Entries for finding text and elements
* Start *

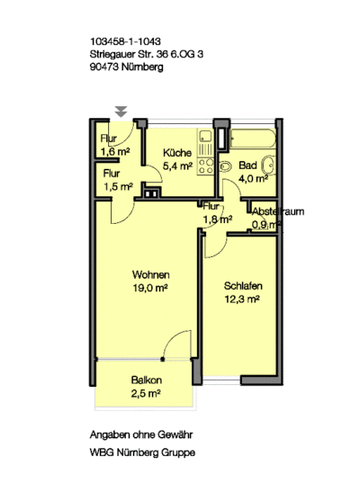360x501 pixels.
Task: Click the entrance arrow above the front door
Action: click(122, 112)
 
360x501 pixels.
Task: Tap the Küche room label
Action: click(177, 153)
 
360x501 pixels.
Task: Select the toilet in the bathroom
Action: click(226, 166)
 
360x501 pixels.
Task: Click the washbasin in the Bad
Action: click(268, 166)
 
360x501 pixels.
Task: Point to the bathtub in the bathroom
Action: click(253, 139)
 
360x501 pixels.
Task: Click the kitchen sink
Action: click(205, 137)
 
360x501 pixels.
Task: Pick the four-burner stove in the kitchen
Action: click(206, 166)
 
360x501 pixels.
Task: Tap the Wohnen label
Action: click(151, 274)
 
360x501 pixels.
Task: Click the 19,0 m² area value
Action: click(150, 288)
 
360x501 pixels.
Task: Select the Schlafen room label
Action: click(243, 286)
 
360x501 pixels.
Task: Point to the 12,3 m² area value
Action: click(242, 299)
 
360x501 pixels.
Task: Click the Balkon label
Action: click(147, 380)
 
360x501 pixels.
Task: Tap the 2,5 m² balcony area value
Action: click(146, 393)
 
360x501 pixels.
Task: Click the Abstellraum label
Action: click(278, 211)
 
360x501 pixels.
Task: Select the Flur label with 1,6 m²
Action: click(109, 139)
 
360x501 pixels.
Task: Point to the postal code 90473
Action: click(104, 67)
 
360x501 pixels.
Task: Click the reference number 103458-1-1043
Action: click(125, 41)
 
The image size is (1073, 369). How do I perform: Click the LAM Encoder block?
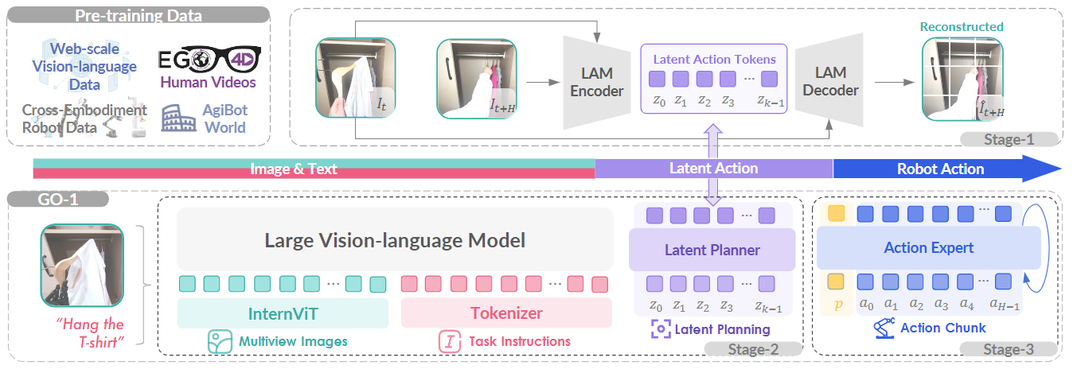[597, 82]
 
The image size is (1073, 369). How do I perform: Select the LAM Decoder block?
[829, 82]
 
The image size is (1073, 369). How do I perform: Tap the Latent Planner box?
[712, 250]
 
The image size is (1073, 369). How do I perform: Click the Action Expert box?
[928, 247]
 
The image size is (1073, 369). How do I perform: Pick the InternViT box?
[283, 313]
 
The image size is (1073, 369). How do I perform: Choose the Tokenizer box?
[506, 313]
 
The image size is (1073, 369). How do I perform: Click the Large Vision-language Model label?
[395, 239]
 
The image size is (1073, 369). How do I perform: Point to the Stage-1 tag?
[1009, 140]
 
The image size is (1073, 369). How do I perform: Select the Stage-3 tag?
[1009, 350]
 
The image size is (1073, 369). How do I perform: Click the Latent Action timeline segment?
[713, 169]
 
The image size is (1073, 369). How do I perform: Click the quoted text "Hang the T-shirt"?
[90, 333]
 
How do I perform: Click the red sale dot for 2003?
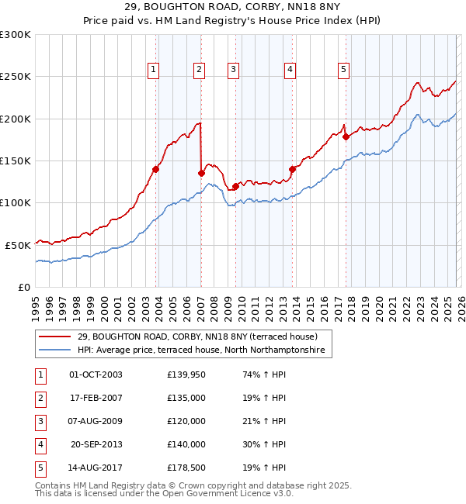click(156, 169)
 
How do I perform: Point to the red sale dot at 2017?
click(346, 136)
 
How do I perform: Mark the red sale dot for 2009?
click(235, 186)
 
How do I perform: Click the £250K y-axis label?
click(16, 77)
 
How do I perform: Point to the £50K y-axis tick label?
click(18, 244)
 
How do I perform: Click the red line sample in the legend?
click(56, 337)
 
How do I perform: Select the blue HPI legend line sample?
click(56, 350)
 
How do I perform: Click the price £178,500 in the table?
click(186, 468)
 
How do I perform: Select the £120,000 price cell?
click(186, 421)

* End *

▶ Task description
Gather and copy out every line in the listing above that contains the word "Pick". Treat uppercase and lowercase as different.

▶ Output for this task
Task: Pick the four-burner stove in the kitchen
The image size is (1073, 369). How do I perform: Pick the InternViT box?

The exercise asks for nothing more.